Ceci constitue une nouveauté de taille pour l’Afghanistan, où les talibans ont longtemps imposé des règles oppressives aux femmes, régissant tous leurs comportements ainsi que leurs tenues. Ils leur interdisaient notamment de travailler et d’aller à l’école, ainsi que d’apparaître dans les médias ou les événements publics. Depuis la fin de l’Émirat islamique d’Afghanistan en 2001, l’amélioration de la condition des femmes a été l’une des plus grandes avancées du pays.

Le Monde rapportait par exemple qu’en 2014, 27,7 % des députés à l’Assemblée nationale étaient des femmes alors que la moyenne mondiale était de 21,7 %, et qu’elles commençaient "à s’imposer dans des positions de pouvoir". Elles étaient en outre quatre fois plus nombreuses qu’en 2007 dans la police, et trois fois plus qu’en 2003 dans la justice. On pouvait également noter un mieux au niveau de l’éducation, puisque 40 % des élèves du primaire et du secondaire étaient des filles.

"Élever la voix des femmes pour qu’elles puissent défendre leurs droits"

Mais il reste encore pas mal de chemin à parcourir pour qu’elles soient plus émancipées – particulièrement en dehors des grandes villes. Cette chaîne tient donc un rôle très important. L’une de ses productrices, Khatira Ahmadi, a expliqué à Reuters qu’elle était heureuse de cette création "parce qu’il y a des femmes [en Afghanistan] qui ne connaissent pas leurs droits". Elle ajoute : "Cette chaîne représente les femmes, et nous travaillons à élever la voix des femmes pour qu’elles puissent défendre leurs droits."

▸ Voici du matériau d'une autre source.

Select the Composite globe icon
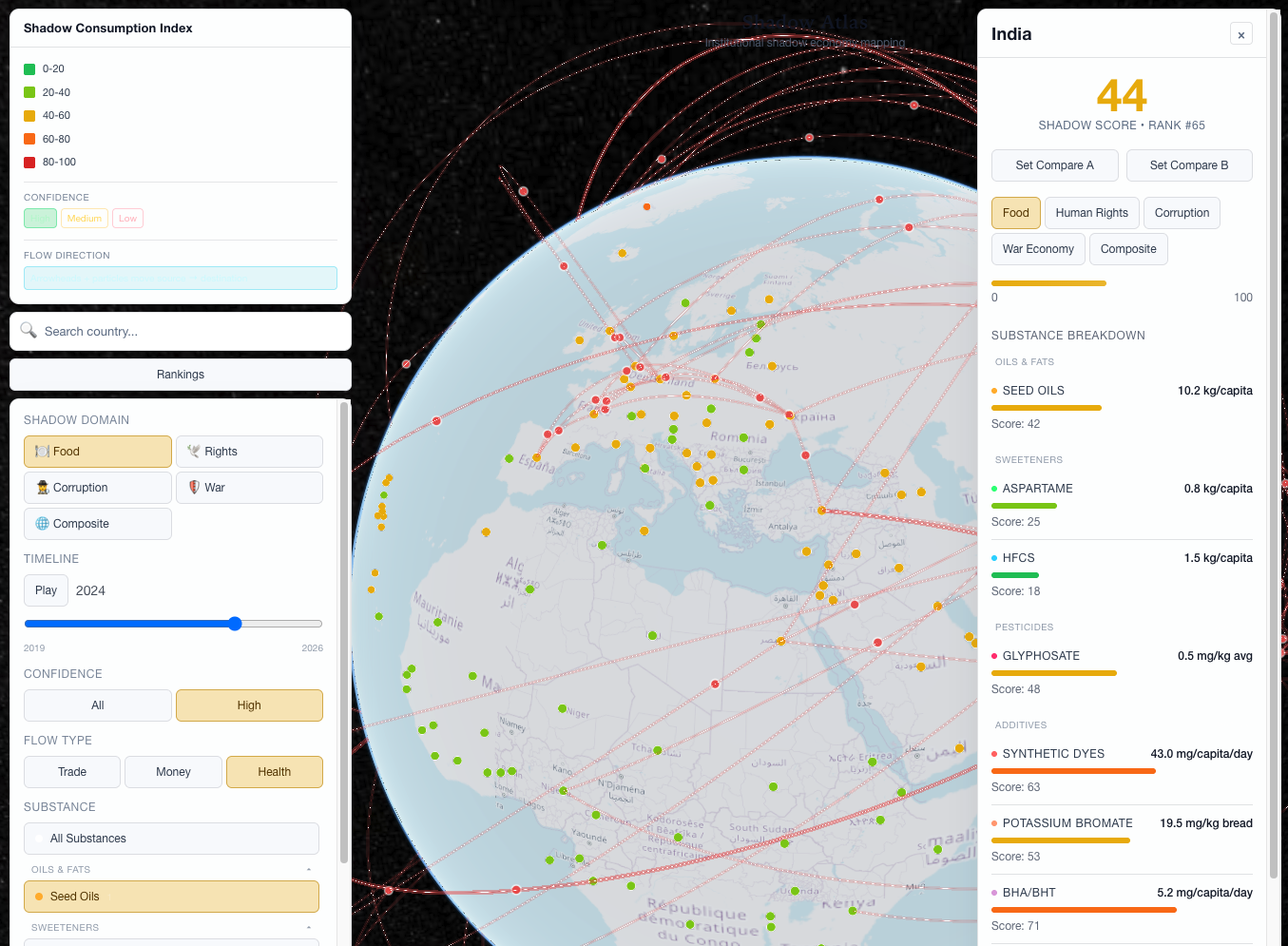[42, 524]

Cette jeune productrice de 20 ans et certaines de ses nouvelles collègues doivent en revanche gérer la désapprobation de quelques membres de leur famille, voire leurs menaces. Malgré les campagnes de publicité qui ont annoncé son lancement dans Kaboul et sur les réseaux sociaux, le succès de cette chaîne n’est donc pas assuré, le sexisme étant encore très ancré dans la société afghane. Le fondateur, Hamid Samar, mise sur les audiences féminines potentielles des grandes villes, où les femmes demandent des informations et des débats en accord avec leur quotidien.

Un moyen d’échanger des compétences

En attendant, la chaîne se débrouille avec un budget serré : une technologie digitale low cost et un studio basique à Kaboul. Les programmes sont surtout des talk-shows et des émissions sur la santé et la musique. Son équipe se compose principalement de femmes jeunes, dont beaucoup sont encore étudiantes. Et pour former celles qui n’ont pas accès à des cours de journalisme, seize techniciens leur apprennent le métier, tout en travaillant en coulisse sur l’image, pour cadrer et monter.

L’échange de compétences constitue déjà une réussite pour Khatira Ahmadi, qui a confié à Reuters que la chaîne permettait de donner à une nouvelle génération de femmes l’opportunité de travailler dans les médias :

"Je suis venue pour partager mon expérience avec mes collègues, et je suis vraiment heureuse de travailler avec d’autres femmes."